* Your task
Reproduce the records below, changing every "computer-use agent" to "screen-control assistant" and leaving everything else unchanged.
:: Given data
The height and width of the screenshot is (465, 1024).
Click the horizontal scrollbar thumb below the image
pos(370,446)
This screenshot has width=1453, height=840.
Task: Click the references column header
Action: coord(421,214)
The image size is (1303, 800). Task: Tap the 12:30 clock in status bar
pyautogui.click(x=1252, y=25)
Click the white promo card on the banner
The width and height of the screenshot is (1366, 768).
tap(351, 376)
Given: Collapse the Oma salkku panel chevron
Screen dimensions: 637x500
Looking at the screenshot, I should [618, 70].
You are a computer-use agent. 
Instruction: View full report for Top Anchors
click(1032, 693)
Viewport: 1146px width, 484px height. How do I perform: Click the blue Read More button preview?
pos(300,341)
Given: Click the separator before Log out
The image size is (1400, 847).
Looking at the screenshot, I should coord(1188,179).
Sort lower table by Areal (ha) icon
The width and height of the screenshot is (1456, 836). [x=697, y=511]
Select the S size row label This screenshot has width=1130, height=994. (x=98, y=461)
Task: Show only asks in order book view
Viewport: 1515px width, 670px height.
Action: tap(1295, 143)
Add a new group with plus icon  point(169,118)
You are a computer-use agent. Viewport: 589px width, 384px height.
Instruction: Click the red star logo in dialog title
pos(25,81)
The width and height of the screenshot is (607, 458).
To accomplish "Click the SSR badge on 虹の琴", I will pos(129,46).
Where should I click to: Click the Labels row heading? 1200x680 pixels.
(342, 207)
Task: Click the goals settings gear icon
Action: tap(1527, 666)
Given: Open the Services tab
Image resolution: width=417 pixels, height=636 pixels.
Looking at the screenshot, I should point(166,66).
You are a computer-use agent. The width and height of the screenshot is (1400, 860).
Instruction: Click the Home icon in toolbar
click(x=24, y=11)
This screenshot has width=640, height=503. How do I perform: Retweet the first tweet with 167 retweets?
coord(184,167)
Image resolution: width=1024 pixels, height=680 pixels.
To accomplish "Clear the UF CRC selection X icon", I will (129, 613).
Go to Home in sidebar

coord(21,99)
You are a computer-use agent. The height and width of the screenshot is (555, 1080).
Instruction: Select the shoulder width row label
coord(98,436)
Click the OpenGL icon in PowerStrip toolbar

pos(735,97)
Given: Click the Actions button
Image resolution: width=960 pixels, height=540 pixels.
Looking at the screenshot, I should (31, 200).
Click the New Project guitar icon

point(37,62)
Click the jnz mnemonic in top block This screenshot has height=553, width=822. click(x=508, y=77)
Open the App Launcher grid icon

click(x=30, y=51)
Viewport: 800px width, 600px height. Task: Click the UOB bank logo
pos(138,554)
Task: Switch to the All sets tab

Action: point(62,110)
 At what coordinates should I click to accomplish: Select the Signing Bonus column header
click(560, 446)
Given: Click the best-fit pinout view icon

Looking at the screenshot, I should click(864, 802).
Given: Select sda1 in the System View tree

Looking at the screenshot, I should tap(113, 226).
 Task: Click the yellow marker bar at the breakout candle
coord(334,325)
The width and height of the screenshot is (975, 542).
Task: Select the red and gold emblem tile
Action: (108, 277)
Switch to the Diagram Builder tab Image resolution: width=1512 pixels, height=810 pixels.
::::
* Full output
The height and width of the screenshot is (465, 1024).
Click the horizontal scrollbar thumb below the image
pos(370,446)
This screenshot has width=1453, height=840.
Task: Click the references column header
Action: coord(421,214)
The image size is (1303, 800). Task: Tap the 12:30 clock in status bar
pyautogui.click(x=1252, y=25)
Click the white promo card on the banner
The width and height of the screenshot is (1366, 768).
tap(351, 376)
Given: Collapse the Oma salkku panel chevron
Screen dimensions: 637x500
Looking at the screenshot, I should [618, 70].
You are a screen-control assistant. 
Instruction: View full report for Top Anchors
click(1032, 693)
Viewport: 1146px width, 484px height. How do I perform: Click the blue Read More button preview?
pos(300,341)
Given: Click the separator before Log out
The image size is (1400, 847).
Looking at the screenshot, I should coord(1188,179).
Sort lower table by Areal (ha) icon
The width and height of the screenshot is (1456, 836). [x=697, y=511]
Select the S size row label This screenshot has width=1130, height=994. (x=98, y=461)
Task: Show only asks in order book view
Viewport: 1515px width, 670px height.
Action: tap(1295, 143)
Add a new group with plus icon  point(169,118)
You are a screen-control assistant. Viewport: 589px width, 384px height.
Instruction: Click the red star logo in dialog title
pos(25,81)
The width and height of the screenshot is (607, 458).
To accomplish "Click the SSR badge on 虹の琴", I will pos(129,46).
Where should I click to: Click the Labels row heading? 1200x680 pixels.
(342, 207)
Task: Click the goals settings gear icon
Action: tap(1527, 666)
Given: Open the Services tab
Image resolution: width=417 pixels, height=636 pixels.
Looking at the screenshot, I should point(166,66).
You are a screen-control assistant. The width and height of the screenshot is (1400, 860).
Instruction: Click the Home icon in toolbar
click(x=24, y=11)
This screenshot has width=640, height=503. How do I perform: Retweet the first tweet with 167 retweets?
coord(184,167)
Image resolution: width=1024 pixels, height=680 pixels.
To accomplish "Clear the UF CRC selection X icon", I will (129, 613).
Go to Home in sidebar

coord(21,99)
You are a screen-control assistant. The height and width of the screenshot is (555, 1080).
Instruction: Select the shoulder width row label
coord(98,436)
Click the OpenGL icon in PowerStrip toolbar

pos(735,97)
Given: Click the Actions button
Image resolution: width=960 pixels, height=540 pixels.
Looking at the screenshot, I should (31, 200).
Click the New Project guitar icon

point(37,62)
Click the jnz mnemonic in top block This screenshot has height=553, width=822. click(x=508, y=77)
Open the App Launcher grid icon

click(x=30, y=51)
Viewport: 800px width, 600px height. Task: Click the UOB bank logo
pos(138,554)
Task: Switch to the All sets tab

Action: point(62,110)
 At what coordinates should I click to accomplish: Select the Signing Bonus column header
click(560, 446)
Given: Click the best-fit pinout view icon

Looking at the screenshot, I should click(864, 802).
Given: Select sda1 in the System View tree

Looking at the screenshot, I should tap(113, 226).
 Task: Click the yellow marker bar at the breakout candle
coord(334,325)
The width and height of the screenshot is (975, 542).
Task: Select the red and gold emblem tile
Action: (108, 277)
Switch to the Diagram Builder tab Image resolution: width=1512 pixels, height=810 pixels.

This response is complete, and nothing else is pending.